By setting argv=None and then switching to the real sys.argv if it is a None, allows the code to work regularly and make it so much easier to test with. Some refer to this technique as dependency injection. It means that dependencies are injected (passed in as arguments) to work with the code.

At test time, there is no need to patch, argv can be passed in:

>>> from cli import main
>>> main(argv=["--help"])
usage: myprogram [-h]

optional arguments:
  -h, --help  show this help message and exit

Patching builtin modules #

Don’t do it! Patching builtin modules is problematic because it affects the behavior in other libraries (including the test framework). One of the most used built-in modules is the os module. Patching anything in the os module risks unexpected behavior from other tools that are out of control from the code under test.

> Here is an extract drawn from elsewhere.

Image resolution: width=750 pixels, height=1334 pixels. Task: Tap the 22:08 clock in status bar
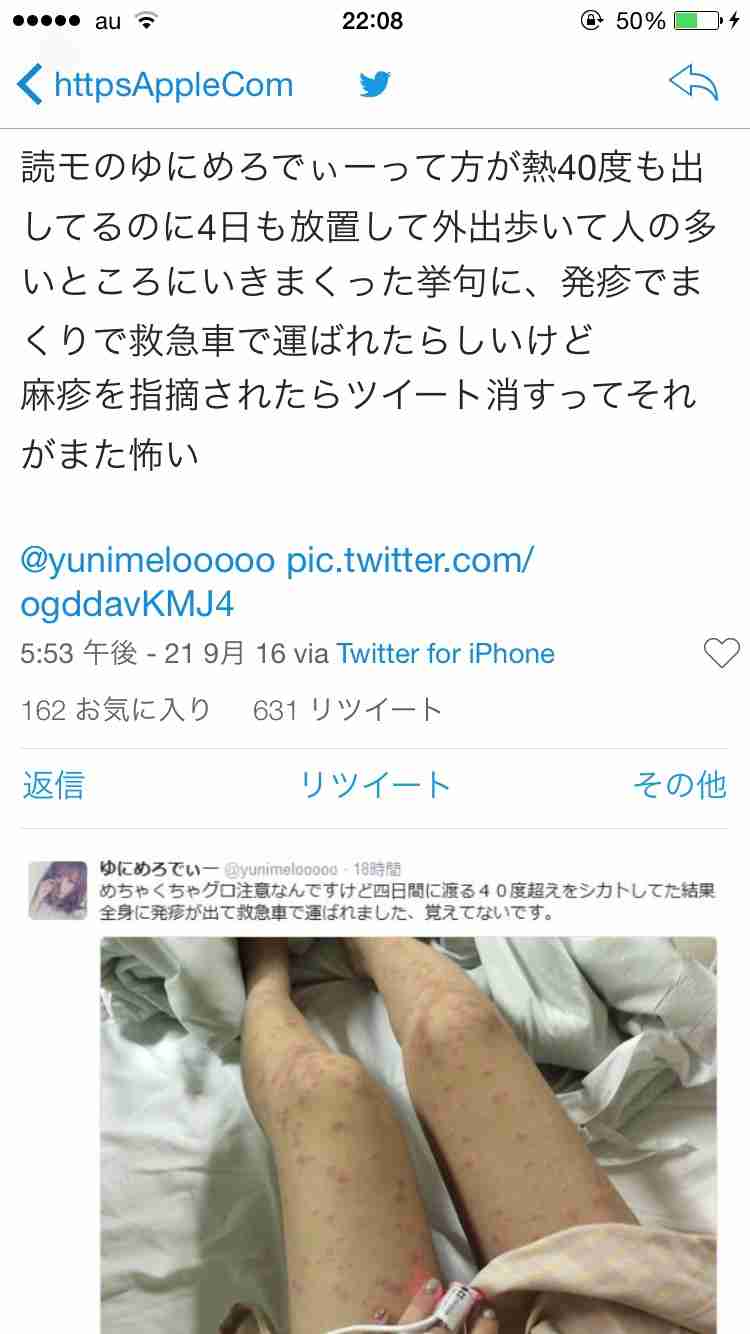[372, 20]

If the code tested is using the os module directly, there are a couple of workarounds rather than attempting to patch it. One of them is adding an optional argument so that the dependency is injected.

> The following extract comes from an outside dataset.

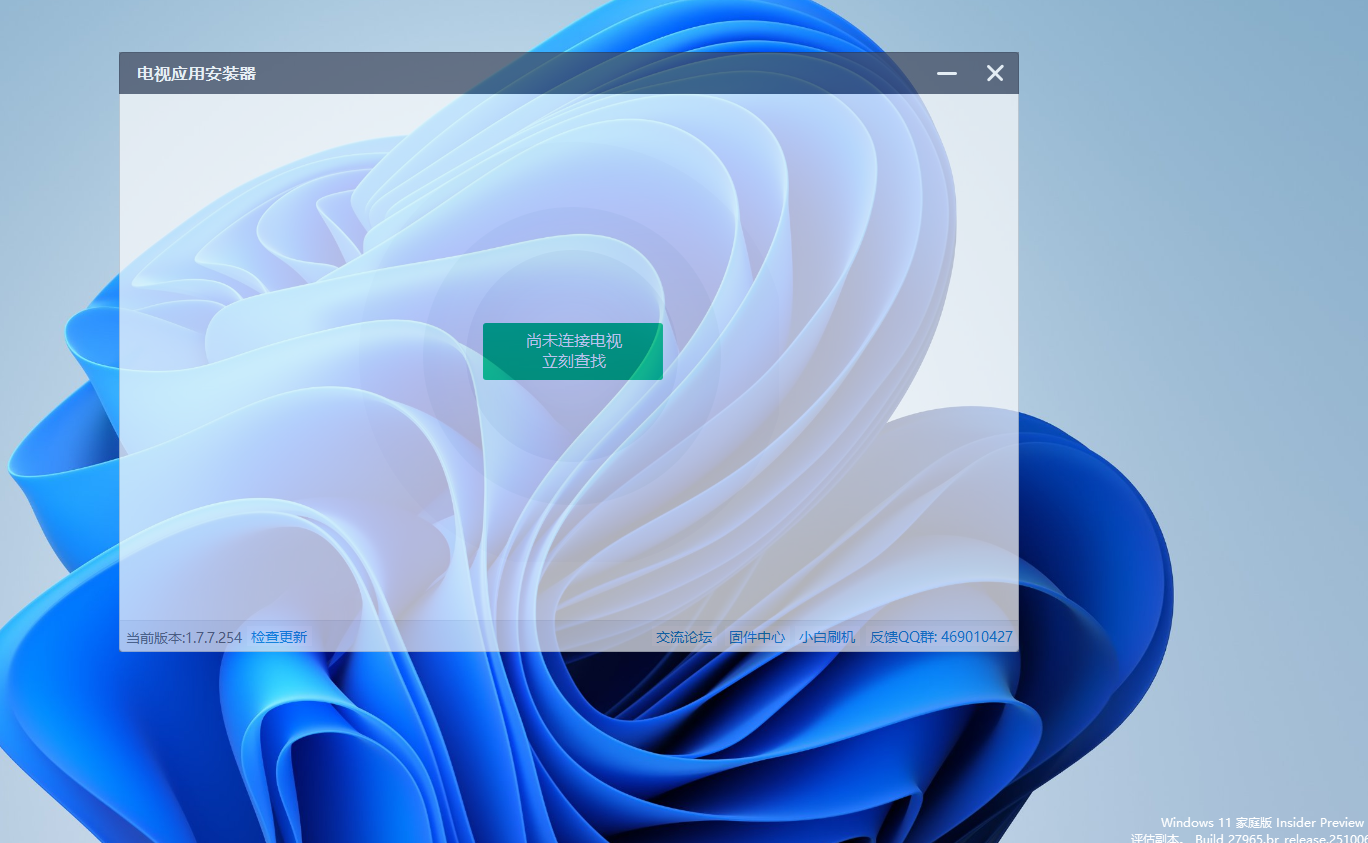Minimize the 电视应用安装器 window
Screen dimensions: 1368x843
947,73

This code uses os.walk to traverse the filesystem to find files that have the Python suffix:

import os

def find(path='.'):
    if path == '.':
        path = os.getcwd()
    python_files = []
    for root, dirs, files in os.walk(path):
        for _file in files:
            if _file.endswith('.py'):
                python_files.append(os.path.join(root, _file))
    return python_files

To add tests for this function, you shouldn’t patch os.walk. Modify it to use dependency injection as the first approach:

import os

def find(path='.', _walk=None):
    _walk = _walk or os.walk
    if path == '.':
        path = os.getcwd()
    python_files = []
    for root, dirs, files in _walk(path):
        for _file in files:
            if _file.endswith('.py'):
                python_files.append(os.path.join(root, _file))
    return python_files

By using the pattern of _walk = _walk or os.walk it is defaulting to the right os.walk module unless it is passed in (injected). The other alternative would be to extract the part where the filesystem is traversed:

def walk(path):
    for root, dirs, files in os.walk(path):
        for _file in files:
            yield os.path.join(root, _file)

def find(path='.'):
    if path == '.':
        path = os.getcwd()
    python_files = []
    for _file in walk(path):
        if _file.endswith('.py'):
            python_files.append(_file)
    return python_files

Extracting and refactoring looks perfect for this example, as it adapts the walk() function to be a bit more useful returning absolute paths, which in turn makes the find() function smaller and faster to grasp.